Oh, and it has a picture viewer! That means I can install photos that other people have taken of benchmark locations and use those to help me find them. (If only I'd had that the time I spent 20 minutes trying to interpret the station description for a mark in Yosemite! I realized later that there was a photo on the Geocaching.com website that would have allowed me to go right to the correct rock outcrop.)

 

I haven't done this yet, but from the description of the Profiles feature, I can have a Geocaching mode (one of the built-in modes) that uses DD MM.MMM, and a Benchmark mode (which I would create myself) that uses DDMMSS.

 

So first impression is that I'm glad I waited to buy a new GPSr (I'd been thinking about it last year), because this one has a bunch of new features that I'm really going to like.

:laughing:

 

Patty

Link to comment

As far as editing .gpx files, well they're basically text files with xml code, so you can hand edit them pretty easily. Incidently, the NGS-GPX created files use Geocaching elements to display useful info. (Though I don't know if they'll all show up on that GPS right.) Like storing Adjusted/Scaled as cache size and PID instead of GC code.

 

If your iMac is an Intel CPU version, then you could try and see if NGS-GPX will work in WINE. (Even if you buy that DVD of GPX files, being able to use NGS-GPX yourself would allow you to add newer marks, or newer added marks, later on.) GSAK may also run under WINE and is a rather convenient program for managing Geocaches/Benchmarks.

Link to comment
It displays the survey mark's designation as the "geocache" name; I'll have to see whether I can tweak the .gpx file to use the PID instead.

I just remembered something--even my ancient Garmin GPS III+ could switch between displaying a geocache's name and its GC code, and that changed how benchmark .gpx files were displayed, too.
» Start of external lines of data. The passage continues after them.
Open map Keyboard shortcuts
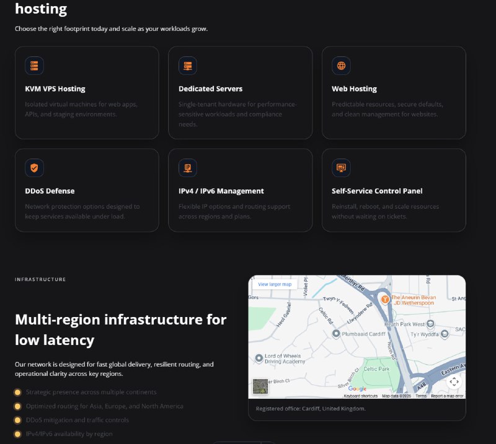Viewport: 496px width, 444px height. [x=361, y=396]
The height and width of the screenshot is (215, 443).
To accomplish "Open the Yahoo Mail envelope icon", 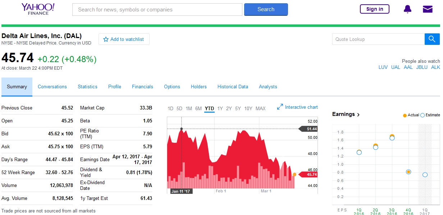I will (x=428, y=9).
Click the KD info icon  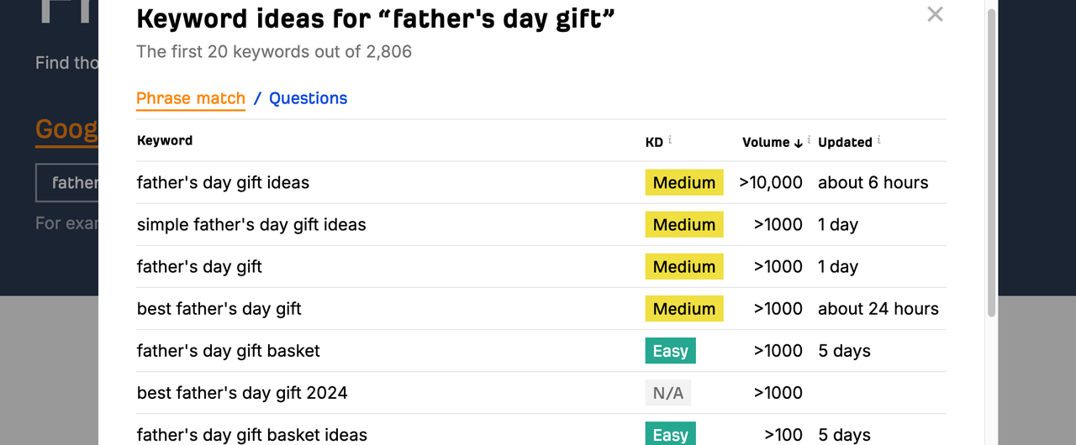670,140
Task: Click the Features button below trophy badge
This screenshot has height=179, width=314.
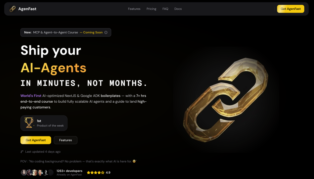Action: pyautogui.click(x=66, y=140)
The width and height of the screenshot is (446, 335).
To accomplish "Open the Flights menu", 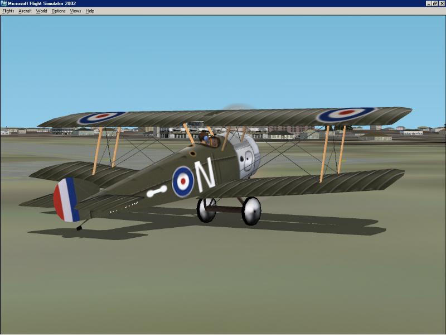I will tap(8, 11).
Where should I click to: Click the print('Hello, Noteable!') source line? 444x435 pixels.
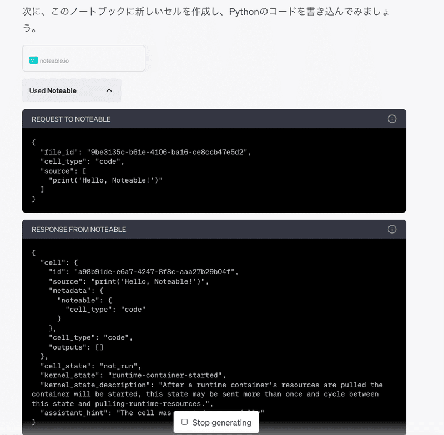point(105,180)
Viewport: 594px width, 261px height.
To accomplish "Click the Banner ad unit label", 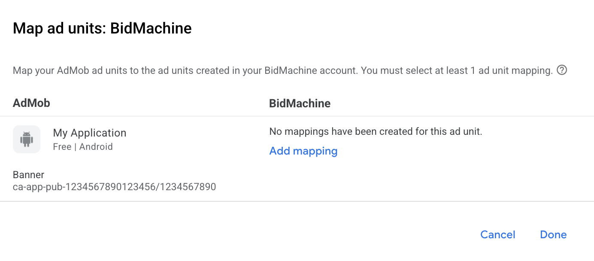I will click(x=28, y=175).
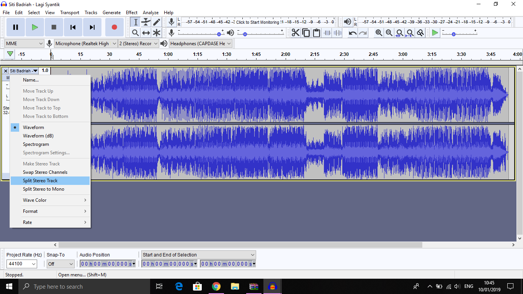Click the Cut scissors icon
Screen dimensions: 523x294
tap(296, 33)

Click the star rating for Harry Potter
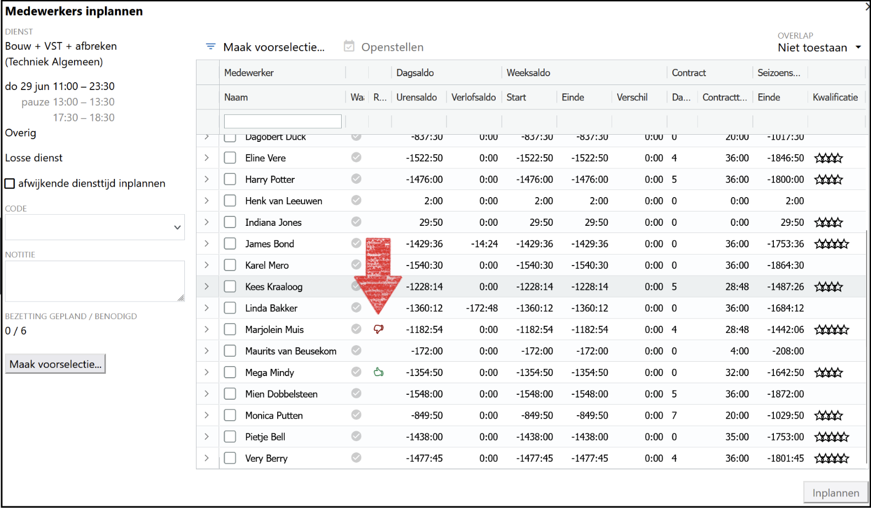(x=828, y=179)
Surely a newer model must still have that feature, right? So I just brought up the Geocaches file on the eTrex and looked at the options, and sure enough, there it was. Switched it from name to code, and now my benchmarks are listed by PID. No tweaks to the .gpx file required!

 

When I get a chance, I'll set up a new profile for benchmark hunting that uses PIDs, leaving the geocaching profile using names.

 

Patty

Link to comment

Join the conversation

You can post now and register later. If you have an account, sign in now to post with your account.
Note: Your post will require moderator approval before it will be visible.

Guest
Reply to this topic...

×   Pasted as rich text.   Paste as plain text instead

  Only 75 emoji are allowed.

×   Your link has been automatically embedded.   Display as a link instead

×   Your previous content has been restored.   Clear editor

×   You cannot paste images directly. Upload or insert images from URL.

Loading...
×
×
  • Create New...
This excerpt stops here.